You’ve taken the leap, and you wrote a manuscript using R Markdown. Good job! I support your endeavor, especially as it is a good practice for reproducible research. You’ve finished your work, and you want to submit your manuscript for publication. Unfortunately, the journal has various style and formatting requirements, and your rendered RMarkdown report is not that. Now what?

Although many tools have been built to ease the process of formatting an R Markdown report to make it look like an academic article, there are still some quirks involved in turning an R Markdown document into a publication-ready document. This post is a non-comprehensive list of tips, issues, and tricks that I ran across when doing this process myself. Some of this advice is helpful for any R Markdown document, while some is more specifically targeted at manuscript preparation. In particular, some points are tailored to making PDF documents; if you are trying to create a document that renders to HTML, or renders to either HTML or PDF, much of this advice would not apply, because many of the tips involve LaTeX formatting, which does not always render to HTML documents.

Use the rticles package

When I first went about preparing my manuscript for publication, I was in minor despair. My intended journal provided style files for LaTeX, and I wasn’t sure how to apply those to my R Markdown document. I was worried I would have to hand-paste in the necessary header after generating a .tex file using knit. Doing this process one time isn’t so bad. However, if I went down this path, then every time I wanted to update the document, I would have to generate a new .tex file, and then re-do the cutting and pasting.

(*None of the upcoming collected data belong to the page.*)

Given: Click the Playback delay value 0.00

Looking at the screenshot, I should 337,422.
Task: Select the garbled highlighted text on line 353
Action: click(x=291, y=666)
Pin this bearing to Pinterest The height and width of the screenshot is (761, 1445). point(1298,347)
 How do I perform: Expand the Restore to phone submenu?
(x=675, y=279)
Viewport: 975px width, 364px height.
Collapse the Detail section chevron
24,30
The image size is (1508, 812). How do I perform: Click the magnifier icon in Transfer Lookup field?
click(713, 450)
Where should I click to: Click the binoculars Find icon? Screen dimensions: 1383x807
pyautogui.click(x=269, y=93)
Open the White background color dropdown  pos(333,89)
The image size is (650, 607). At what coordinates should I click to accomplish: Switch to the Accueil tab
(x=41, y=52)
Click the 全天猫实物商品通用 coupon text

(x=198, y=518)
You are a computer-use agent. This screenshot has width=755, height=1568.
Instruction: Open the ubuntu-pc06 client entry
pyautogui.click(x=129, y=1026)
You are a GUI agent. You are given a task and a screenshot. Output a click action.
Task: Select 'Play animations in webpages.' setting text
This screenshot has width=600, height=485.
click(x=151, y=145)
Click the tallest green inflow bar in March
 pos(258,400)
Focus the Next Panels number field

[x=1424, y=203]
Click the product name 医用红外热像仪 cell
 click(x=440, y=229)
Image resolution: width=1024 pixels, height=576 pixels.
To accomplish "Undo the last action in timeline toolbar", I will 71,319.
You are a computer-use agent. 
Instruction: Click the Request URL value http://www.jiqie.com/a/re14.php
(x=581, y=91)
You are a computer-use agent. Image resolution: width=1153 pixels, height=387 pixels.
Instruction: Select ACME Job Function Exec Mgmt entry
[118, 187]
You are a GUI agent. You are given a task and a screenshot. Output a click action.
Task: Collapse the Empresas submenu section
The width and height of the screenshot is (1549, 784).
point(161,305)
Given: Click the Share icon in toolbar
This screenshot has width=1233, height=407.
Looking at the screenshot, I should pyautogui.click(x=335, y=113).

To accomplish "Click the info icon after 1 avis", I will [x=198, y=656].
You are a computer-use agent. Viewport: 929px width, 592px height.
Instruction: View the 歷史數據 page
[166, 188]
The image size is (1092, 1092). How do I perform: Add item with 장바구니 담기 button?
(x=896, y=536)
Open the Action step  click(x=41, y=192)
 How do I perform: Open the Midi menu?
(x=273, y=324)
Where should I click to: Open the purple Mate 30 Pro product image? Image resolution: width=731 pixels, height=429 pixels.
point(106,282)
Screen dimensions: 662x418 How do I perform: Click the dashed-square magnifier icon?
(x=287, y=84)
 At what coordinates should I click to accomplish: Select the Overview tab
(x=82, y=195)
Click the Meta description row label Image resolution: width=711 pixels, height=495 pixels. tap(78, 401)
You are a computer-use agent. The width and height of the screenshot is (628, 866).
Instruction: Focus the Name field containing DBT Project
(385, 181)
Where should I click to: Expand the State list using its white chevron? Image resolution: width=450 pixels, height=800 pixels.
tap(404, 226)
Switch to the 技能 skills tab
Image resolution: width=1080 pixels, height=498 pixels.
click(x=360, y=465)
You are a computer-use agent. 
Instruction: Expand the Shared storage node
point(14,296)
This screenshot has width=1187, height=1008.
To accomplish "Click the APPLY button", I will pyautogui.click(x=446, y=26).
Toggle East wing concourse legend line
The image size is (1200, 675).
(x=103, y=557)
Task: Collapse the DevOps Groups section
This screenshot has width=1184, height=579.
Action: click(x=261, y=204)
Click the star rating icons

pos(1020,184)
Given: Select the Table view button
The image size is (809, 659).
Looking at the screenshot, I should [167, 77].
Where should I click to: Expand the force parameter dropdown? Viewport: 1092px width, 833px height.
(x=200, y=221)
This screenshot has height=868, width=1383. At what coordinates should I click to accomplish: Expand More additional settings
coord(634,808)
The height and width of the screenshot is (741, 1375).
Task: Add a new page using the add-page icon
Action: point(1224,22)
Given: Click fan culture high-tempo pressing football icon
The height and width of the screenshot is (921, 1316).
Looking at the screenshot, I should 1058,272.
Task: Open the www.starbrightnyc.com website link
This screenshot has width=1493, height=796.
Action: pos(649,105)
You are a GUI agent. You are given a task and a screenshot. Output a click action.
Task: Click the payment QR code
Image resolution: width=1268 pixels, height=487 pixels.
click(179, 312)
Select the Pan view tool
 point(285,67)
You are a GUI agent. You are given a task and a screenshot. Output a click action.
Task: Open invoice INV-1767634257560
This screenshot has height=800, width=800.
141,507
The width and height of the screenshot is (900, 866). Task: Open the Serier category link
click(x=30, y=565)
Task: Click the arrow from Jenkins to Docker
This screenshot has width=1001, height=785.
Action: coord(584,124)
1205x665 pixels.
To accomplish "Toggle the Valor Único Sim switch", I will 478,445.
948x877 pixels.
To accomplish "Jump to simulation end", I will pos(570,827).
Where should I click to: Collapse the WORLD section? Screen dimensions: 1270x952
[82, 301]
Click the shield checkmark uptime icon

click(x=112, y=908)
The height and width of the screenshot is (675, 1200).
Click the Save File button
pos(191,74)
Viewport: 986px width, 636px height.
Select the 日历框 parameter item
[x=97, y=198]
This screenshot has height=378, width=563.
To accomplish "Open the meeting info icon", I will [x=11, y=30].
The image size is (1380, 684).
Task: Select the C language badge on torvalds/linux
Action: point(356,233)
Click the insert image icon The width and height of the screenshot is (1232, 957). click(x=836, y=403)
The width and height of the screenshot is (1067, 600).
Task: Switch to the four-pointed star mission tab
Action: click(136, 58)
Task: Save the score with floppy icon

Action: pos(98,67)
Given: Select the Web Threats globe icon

When I discovered the rticles package, I was saved. The rticles package provides easy to use R Markdown templates for a variety of journals. It also includes a nicely formatted template for arXiv. If you’re lucky enough to have your intended journal represented here, fantastic! If not, and you find an elegant solution, please tell me about it! You can also contribute your own template, or put out an open request for someone to develop the template you want.

If you cannot use the rticles package, there are almost certainly ways to avoid the manual process of pasting together documents in order to create your final manuscript. For example, you could generate a LaTeX fragment. A LaTeX fragment is a .tex file containing only LaTeX formatted writing, without any headers or \begin{document} tags, that can be then put into another document using \include{}. However, be warned that stitching together a LaTeX document from different files can sometimes be quite finicky.

Set convenient defaults

By convention, a R Markdown document begins with a setup code chunk.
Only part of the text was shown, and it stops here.